Он пододвинул к себе рукопись, которую начал еще накануне, но не дочитал. Что-то в ней было, в этой рукописи, что-то очень близкое ему и тревожащее душу. Минут через тридцать сосредоточенного чтения Родионов перевернул последнюю страницу.
— Ах, какой сюжет загубил, не вытянул! — С сожалением сказал Родионов. — Представь себе, Кумбарович. Новый русский, уже из этих, остепенившихся, влюбился смертельно. Жениться собирается на девушке, колечко ей дарит с бриллиантами… И выясняется вдруг, что девушка эта проституткой была в турецком борделе.

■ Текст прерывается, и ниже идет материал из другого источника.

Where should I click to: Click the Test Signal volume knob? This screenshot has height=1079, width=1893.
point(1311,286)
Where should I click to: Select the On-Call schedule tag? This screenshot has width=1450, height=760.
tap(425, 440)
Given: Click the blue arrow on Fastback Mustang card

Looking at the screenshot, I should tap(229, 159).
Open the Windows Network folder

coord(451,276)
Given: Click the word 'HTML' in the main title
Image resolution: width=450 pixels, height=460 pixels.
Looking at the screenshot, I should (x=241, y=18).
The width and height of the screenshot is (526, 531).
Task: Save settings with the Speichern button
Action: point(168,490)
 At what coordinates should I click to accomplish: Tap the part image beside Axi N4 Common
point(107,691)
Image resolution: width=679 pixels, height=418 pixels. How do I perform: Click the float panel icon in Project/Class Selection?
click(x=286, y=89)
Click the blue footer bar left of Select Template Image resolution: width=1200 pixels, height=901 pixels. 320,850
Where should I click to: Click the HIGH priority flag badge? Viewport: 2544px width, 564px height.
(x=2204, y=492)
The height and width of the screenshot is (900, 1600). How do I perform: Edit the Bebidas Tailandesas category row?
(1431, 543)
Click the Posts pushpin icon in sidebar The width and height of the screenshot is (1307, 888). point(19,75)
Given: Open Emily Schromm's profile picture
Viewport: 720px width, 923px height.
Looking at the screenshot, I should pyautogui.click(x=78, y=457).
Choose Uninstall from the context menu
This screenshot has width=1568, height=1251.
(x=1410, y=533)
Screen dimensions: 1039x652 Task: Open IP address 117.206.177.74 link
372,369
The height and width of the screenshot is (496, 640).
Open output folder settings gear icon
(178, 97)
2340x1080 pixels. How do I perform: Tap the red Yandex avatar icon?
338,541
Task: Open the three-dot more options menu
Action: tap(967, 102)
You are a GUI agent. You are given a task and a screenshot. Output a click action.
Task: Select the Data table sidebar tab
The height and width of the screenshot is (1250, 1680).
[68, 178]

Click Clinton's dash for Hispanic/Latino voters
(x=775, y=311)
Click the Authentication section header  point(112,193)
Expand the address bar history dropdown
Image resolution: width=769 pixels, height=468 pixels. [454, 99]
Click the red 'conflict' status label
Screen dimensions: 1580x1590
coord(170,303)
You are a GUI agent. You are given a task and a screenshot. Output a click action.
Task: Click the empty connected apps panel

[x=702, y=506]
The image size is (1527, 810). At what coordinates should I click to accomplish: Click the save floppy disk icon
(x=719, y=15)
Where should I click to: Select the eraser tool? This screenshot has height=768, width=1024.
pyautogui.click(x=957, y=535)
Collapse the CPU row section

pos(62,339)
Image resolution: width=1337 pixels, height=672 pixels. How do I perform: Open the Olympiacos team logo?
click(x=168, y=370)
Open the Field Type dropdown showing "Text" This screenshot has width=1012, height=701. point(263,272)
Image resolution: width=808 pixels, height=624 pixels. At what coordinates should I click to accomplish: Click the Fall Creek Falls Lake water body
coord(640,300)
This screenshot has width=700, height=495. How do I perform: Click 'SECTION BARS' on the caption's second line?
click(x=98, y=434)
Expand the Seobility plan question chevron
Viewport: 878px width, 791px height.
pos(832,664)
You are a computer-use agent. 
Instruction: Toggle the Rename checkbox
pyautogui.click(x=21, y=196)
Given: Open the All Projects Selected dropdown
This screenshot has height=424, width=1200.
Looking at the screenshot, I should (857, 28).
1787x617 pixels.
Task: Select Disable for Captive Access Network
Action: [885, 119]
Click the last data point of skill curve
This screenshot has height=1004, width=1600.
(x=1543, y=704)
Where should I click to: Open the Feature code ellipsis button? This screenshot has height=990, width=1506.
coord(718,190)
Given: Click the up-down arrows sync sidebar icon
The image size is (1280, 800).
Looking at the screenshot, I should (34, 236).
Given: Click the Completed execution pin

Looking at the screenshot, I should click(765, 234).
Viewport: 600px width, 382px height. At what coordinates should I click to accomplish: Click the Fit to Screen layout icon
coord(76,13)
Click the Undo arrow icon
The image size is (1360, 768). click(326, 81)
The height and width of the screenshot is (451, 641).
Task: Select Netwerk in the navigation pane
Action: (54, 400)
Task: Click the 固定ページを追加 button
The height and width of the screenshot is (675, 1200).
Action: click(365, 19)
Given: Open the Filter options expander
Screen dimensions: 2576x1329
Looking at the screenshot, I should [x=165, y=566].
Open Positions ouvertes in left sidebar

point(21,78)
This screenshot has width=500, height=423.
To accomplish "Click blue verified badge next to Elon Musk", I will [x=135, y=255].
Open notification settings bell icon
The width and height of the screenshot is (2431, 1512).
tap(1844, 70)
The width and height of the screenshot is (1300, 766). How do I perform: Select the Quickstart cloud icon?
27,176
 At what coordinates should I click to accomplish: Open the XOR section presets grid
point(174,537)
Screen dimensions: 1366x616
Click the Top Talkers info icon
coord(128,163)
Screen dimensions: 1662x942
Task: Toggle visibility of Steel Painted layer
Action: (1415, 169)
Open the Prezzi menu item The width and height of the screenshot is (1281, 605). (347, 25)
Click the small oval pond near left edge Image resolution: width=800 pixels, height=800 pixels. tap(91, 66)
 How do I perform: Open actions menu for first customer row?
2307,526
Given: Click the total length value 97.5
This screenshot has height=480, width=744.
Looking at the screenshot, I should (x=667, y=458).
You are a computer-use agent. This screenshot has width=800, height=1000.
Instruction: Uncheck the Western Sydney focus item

— Пикантно! — заинтересовался Кумбарович. — Ну и что?
— Но дело в том, что первые свои капиталы этот новый русский заработал как раз тем, что переправлял девушек именно в Турцию, в эти самые бордели…
— Сам для себя подготовил… Невесту. Да, это хороший сюжет…
— Тут такое обобщение, сверхзадача, такой второй план… Но грубо сделал. Тут тоньше надо было, не в лоб, без резонерства. Эх, тоньше надо было. Все-таки, Кумбарович, мое убеждение, что вся современная литература, текущая — это всего лишь черновик…
— А ты укради сюжет-то. Бальзак запросто крал сюжеты у графоманов… Кстати, тебе утром какая-то Ольга звонила… — вспомнил вдруг Кумбарович и взглянул на дверь. Глаза его сузились.